Fig. 1. — Ribbon representation of viral MCPs. (A) A ribbon representation of the crystal structure of the STIV MCP. Strands are colored in cyan, helices are in yellow, and coils are in gray. (B) Stereoribbons diagram showing the structural homology between the PRD1 P3 (cyan), PBCV-1 vp54 (green), and STIV MCP (yellow). Also shown is the major subunit of cowpea mosaic virus (CpMV; Protein Data Bank ID code 1NY7) in blue for comparison. The CpMV eight-stranded barrel, commonly referred to as a viral jelly roll, is common in capsid proteins present in a wide array of DNA and RNA viruses infecting bacteria, plants, and animals (40–42). The figure was produced with ribbons (43).

The tower is clearly visible in the cryo-EM image reconstruction of the virus and defines a unique, hand-sensitive, orientation of the subunit in the capsid, allowing assignment of the T = 31d enantiomorph of the surface lattice. The cryo-EM-based model also defines the biological trimer, because the subunits are monomeric in the crystal structure (see below). Helix α_d extends 12 Å away from the B barrel and separates the two barrels. The C terminus stretches away from the subunit and terminates after Leu-324 because of poorly defined density. However, the density C-terminal to Leu-324 contoured at 0.6σ suggests that the remaining residues continue the helix.

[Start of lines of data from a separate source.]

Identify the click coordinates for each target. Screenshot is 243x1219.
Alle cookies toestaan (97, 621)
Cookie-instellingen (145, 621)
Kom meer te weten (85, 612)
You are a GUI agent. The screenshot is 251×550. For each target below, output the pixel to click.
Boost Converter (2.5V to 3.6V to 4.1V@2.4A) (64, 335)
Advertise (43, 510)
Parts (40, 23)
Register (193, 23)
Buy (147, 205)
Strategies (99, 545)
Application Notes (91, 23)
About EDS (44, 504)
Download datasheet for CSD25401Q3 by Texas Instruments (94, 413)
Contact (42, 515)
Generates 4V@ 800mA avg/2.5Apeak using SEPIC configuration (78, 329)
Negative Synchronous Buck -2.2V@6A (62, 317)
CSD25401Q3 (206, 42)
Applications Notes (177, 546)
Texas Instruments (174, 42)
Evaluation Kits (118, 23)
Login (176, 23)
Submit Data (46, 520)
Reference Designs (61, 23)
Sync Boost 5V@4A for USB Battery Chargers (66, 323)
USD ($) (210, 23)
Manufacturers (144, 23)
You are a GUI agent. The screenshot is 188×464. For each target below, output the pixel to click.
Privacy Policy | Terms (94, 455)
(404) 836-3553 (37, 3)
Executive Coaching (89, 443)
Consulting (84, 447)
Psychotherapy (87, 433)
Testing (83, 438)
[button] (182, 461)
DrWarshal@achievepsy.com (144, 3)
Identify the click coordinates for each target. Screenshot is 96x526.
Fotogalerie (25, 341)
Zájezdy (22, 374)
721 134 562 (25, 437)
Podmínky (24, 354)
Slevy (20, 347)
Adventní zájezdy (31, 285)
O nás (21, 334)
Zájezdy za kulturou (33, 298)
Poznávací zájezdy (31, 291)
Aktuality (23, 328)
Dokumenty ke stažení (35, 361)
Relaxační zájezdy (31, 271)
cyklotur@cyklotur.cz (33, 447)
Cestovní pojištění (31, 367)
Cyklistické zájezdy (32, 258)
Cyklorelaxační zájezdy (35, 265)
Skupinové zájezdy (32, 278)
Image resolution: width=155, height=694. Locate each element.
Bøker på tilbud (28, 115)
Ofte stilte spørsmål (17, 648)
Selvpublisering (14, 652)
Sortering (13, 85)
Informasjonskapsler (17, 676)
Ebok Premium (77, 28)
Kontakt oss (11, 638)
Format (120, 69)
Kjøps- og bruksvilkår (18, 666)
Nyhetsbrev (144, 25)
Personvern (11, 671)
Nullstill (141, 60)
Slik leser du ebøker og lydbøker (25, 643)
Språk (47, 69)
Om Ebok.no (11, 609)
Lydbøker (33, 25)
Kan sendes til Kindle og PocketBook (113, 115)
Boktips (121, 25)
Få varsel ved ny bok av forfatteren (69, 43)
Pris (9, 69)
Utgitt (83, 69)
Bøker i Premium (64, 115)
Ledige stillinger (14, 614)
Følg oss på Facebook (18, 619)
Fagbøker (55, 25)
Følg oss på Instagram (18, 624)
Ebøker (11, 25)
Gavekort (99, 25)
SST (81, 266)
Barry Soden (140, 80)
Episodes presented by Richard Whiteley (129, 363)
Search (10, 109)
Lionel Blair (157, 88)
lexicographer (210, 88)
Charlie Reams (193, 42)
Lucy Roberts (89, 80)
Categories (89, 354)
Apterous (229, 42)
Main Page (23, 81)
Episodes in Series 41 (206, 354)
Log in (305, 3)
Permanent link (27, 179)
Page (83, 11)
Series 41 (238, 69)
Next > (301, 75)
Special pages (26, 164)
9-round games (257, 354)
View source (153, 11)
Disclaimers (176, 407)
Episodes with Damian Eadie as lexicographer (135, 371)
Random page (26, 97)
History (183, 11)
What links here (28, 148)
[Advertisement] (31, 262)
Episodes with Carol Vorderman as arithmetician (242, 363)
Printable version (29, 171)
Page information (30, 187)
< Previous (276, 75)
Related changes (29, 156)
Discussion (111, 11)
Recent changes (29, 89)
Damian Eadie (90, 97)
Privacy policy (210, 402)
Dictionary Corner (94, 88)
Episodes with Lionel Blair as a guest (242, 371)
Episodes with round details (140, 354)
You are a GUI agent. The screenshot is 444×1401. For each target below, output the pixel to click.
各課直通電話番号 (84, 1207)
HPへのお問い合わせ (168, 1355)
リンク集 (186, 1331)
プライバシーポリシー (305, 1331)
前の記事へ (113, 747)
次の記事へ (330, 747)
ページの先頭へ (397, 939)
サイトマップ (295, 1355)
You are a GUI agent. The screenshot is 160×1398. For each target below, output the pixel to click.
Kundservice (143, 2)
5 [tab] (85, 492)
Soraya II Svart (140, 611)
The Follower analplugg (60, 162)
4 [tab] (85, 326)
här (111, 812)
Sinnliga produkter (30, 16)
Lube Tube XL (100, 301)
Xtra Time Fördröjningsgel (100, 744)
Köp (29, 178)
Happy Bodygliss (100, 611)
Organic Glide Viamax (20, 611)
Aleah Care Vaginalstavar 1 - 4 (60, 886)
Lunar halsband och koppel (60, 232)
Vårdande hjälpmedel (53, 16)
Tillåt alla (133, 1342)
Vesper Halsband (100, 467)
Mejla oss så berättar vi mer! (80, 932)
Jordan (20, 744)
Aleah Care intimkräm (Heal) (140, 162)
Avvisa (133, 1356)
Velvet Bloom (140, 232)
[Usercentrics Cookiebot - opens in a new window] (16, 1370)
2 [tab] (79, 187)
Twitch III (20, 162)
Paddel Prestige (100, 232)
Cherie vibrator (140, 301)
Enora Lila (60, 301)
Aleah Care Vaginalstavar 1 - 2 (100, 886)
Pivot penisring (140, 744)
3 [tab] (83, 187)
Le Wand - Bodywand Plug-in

The evolutionary relationship between the adenovirus, PRD1, and PBCV-1 was reported by a number of groups and is rooted in the Linnean approach, where architectural morphology rather than genomics is the determinant (3, 19–21). The relationship among these viruses stems from structural features shared between their capsid architecture and MCPs: hexon, P3, and vp54, respectively. The capsid shells are composed of trimer-forming subunits that are seen as quasi-hexameric capsomers that occupy the predicted quasi sixfold positions in the Caspar–Klug surface lattices. The MCP crystal structure is remarkably similar to the adenovirus, PRD1, and PBCV-1 MCP subunits and shares their structural features (Fig. 1B). The subunits share a double-barrel motif with homologous topology, where there is a major insertion in loops l_de (l_d_′_e_′) and l_fg (l_f_′_g_′), with an α-helix in loop l_fg of both barrels, and an α-helix that follows the I strand of barrel B to form a barrel–helix–barrel motif (Fig. 1). Superposition of the P3, vp54, and MCP subunits shows that >46% of the residues in each structure overlay on top of one another with an rms deviation of <2.2 Å. A structure-based sequence alignment shows that these proteins share significant sequence homology (33% sequence similarity between the MCP and the hexon, 41% sequence similarity between the MCP and P3, and 38% sequence similarity between the MCP and vp54 using the pam500 scoring matrix) (see Table 3 and Fig. 5, which are published as supporting information on the PNAS web site). Indeed, the major subunit of CpMV, which represents the fusion of two barrel folds (“viral” jelly rolls) found in other icosahedral viruses, shows little structural similarity to the hexon, P3, vp54, and MCP, because the fusion probably occurred in the context of a T = 3 capsid. The similar capsid architecture, homologous MCP structures, and sequence similarity lead us to the conclusion that viral capsid of STIV, adenovirus, PRD1, and PBCV-1 are evolutionarily related.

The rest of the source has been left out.